Alban Berg (1885-1935), the Viennese composer commonly recognised as a student of Arnold Schoenberg's, was one of the most influential composers of his era. As the more 'romantic' composer of the Second Viennese School (consisting of himself, Schoenberg and Anton Webern), his works are easily discernible from the others, all while retaining much of their shared musical language. The 'Five Orchestral Songs on Picture-Postcard texts by Peter Altenberg, or more commonly referred to as the 'Altenberg Lieder', were composed in 1912. Its second and third movements were premiered in 1913, under the baton of Schoenberg and became known as the 'skandalkonzert' ('scandal concert') due to the audience's violent reaction to the songs. It is somewhat astonishing that at the age of only twenty-eight, Berg was able to illicit such a passionate response from the Viennese audience. Then again, this was a highly charged and artistically involved era and place, which although resulted in often violent reactions, nevertheless formed Berg's life and career.

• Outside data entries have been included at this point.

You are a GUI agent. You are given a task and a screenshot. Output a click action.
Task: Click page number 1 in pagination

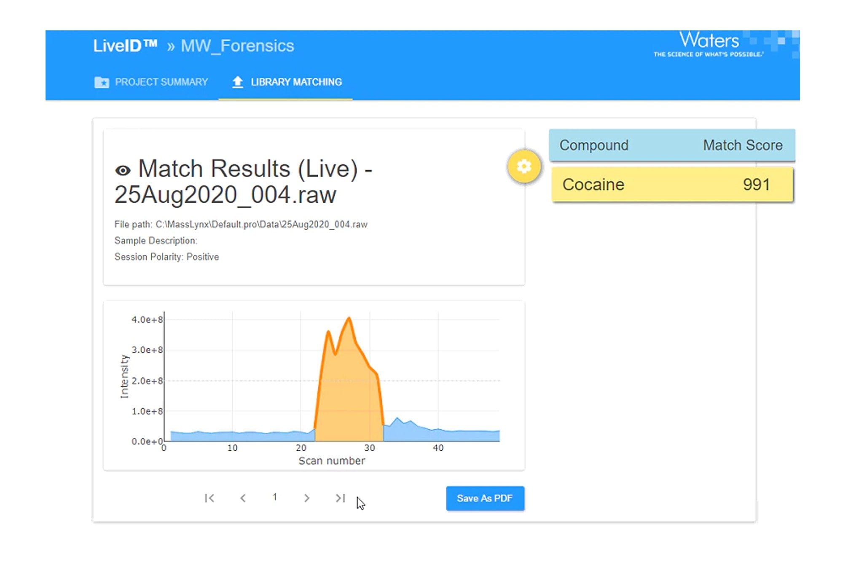(x=275, y=497)
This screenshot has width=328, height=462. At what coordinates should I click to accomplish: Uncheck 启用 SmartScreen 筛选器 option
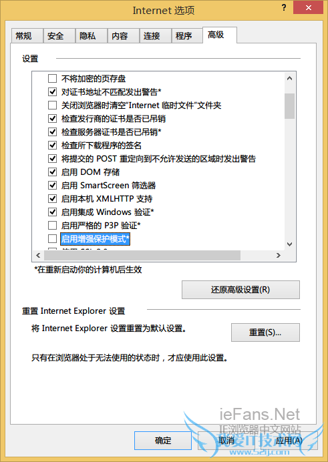pos(53,185)
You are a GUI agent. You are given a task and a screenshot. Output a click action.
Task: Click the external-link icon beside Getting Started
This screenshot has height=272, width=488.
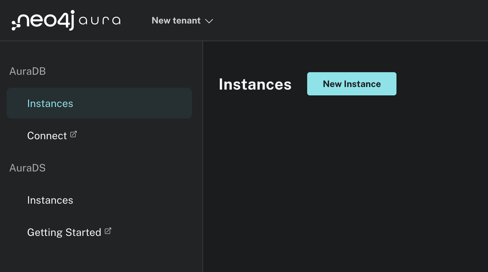click(x=108, y=231)
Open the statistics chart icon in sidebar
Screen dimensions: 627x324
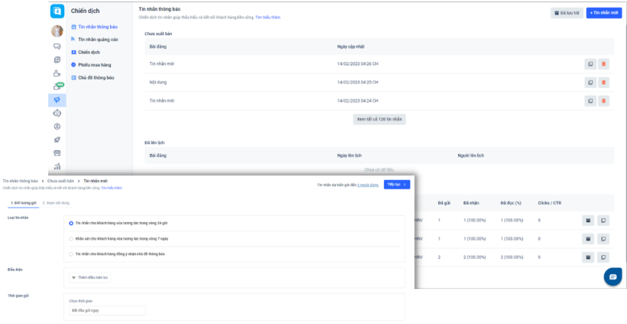[57, 165]
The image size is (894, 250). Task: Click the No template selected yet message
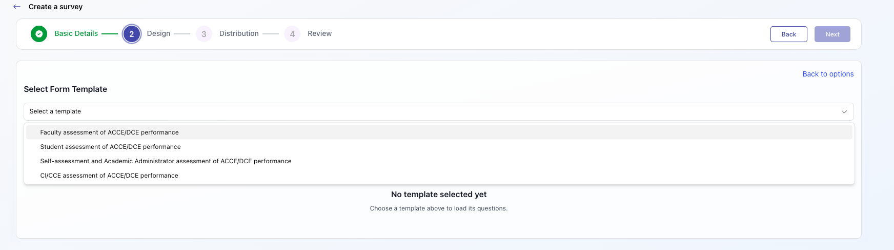click(x=439, y=195)
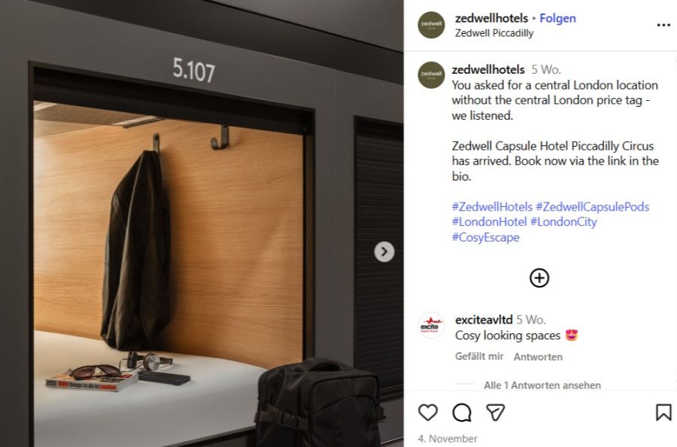Open the #CosyEscape hashtag
The image size is (677, 447).
[x=486, y=238]
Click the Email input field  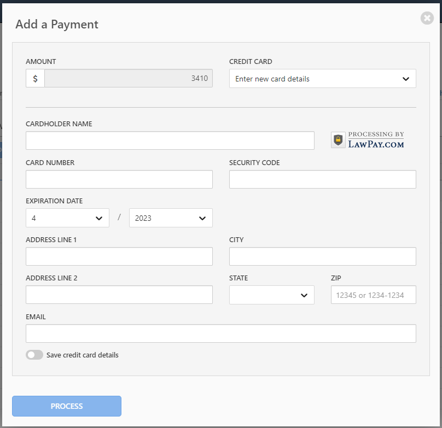220,333
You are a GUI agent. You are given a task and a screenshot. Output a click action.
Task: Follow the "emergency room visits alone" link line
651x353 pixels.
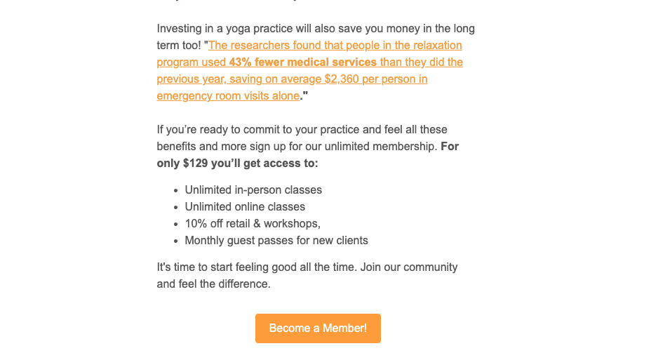point(228,96)
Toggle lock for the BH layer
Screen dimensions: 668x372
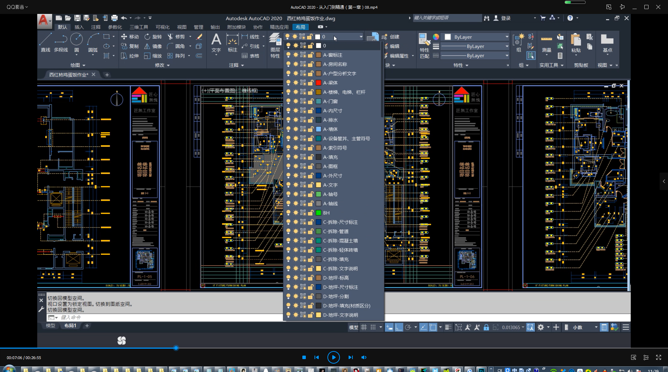[x=310, y=213]
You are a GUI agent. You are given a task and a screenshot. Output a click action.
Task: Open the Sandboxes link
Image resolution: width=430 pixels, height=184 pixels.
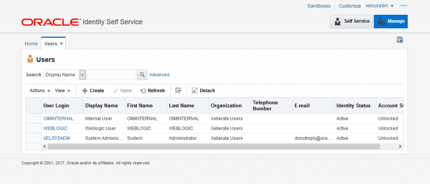click(x=319, y=6)
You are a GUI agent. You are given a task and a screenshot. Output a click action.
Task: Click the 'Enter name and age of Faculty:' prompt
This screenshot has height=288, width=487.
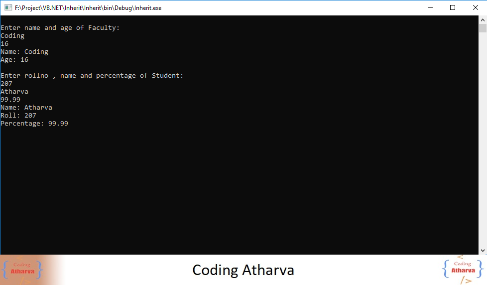59,27
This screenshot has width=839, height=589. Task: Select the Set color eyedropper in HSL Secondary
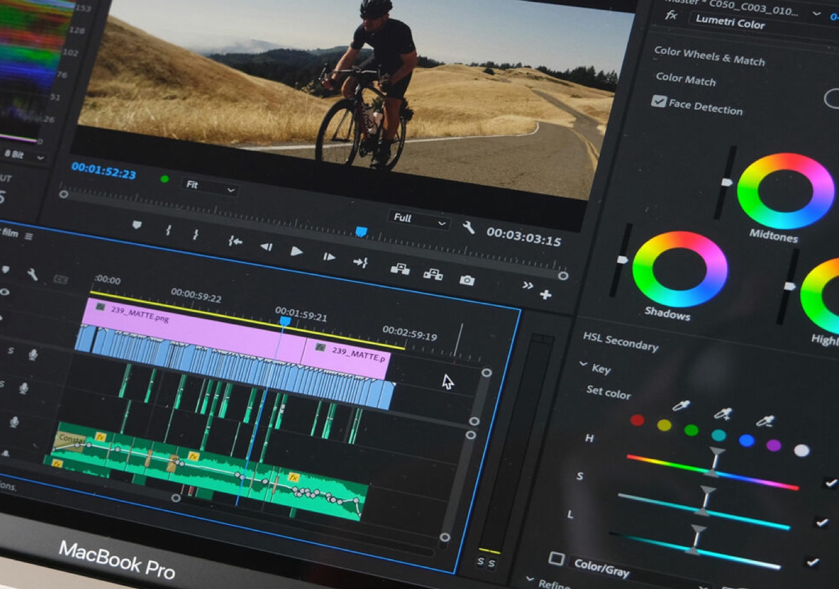681,406
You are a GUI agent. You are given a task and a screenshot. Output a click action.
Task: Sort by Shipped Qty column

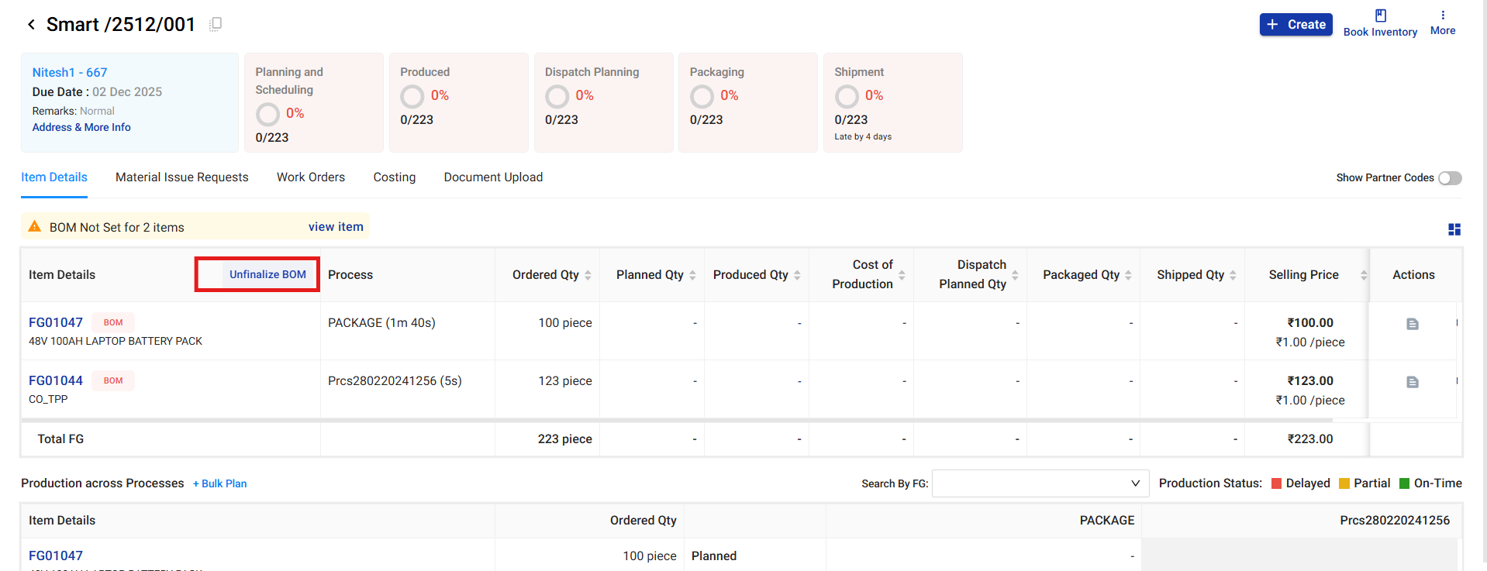click(x=1233, y=275)
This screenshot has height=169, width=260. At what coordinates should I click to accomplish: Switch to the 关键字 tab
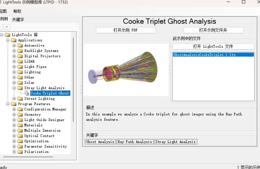(x=18, y=20)
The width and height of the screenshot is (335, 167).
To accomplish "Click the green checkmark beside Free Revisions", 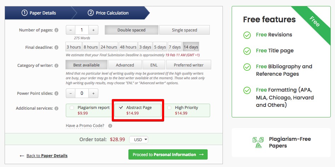I will pos(247,35).
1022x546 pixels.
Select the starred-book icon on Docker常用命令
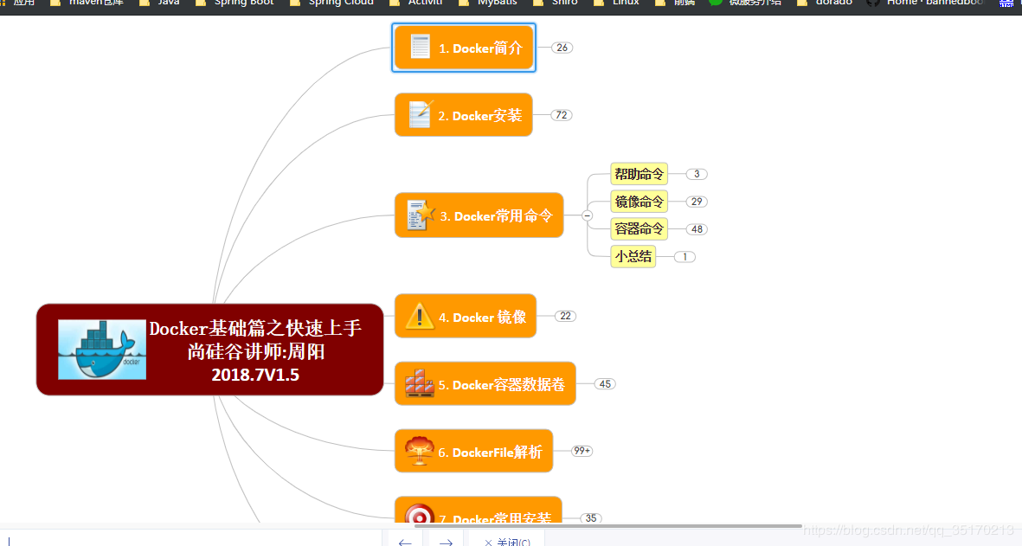click(420, 215)
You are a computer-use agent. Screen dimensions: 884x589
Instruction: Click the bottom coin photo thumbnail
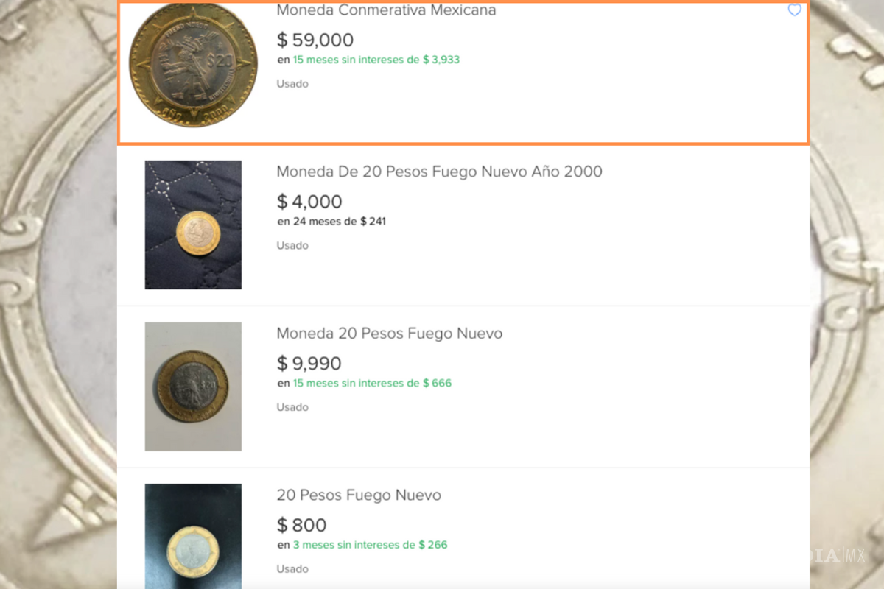[x=193, y=536]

The piece is written for a large orchestra of at least seventy, and mezzo soprano. It is a miracle, at least on paper, that such an imbalance of power between orchestra and singer was achieved so successfully. Alas, Berg was able to realise this in a way worthy of era defining talent. It can be argued that this is no different to an operatic aria of Wagner or Puccini, whose large orchestras easily equal the power of Berg's. But in the case of these songs, the orchestra is front and centre, not only audibly, but also literally - being right behind the singer on the concert stage. The pieces are, after all, songs. They are meant for an intimate dialogue between singer and orchestra. And it is through his ingenious balance of timbres and orchestration that Berg was able to achieve this.

In being associated with Berg's 'aphoristic' phase (characterised by a lack of formula or rule) the piece was easily critiqued and dismissed by Schoenberg and therefore, automatically, by the highly impressionable Berg (Adorno, 1991). Schoenberg's dismissal of this style's legitimacy even led Berg to calling the songs 'insignificant and worthless'. However, despite the 'aphorism' associated with the work and with Peter Altenberg's works, the songs are nevertheless ingenious in their use of hidden themes and structures.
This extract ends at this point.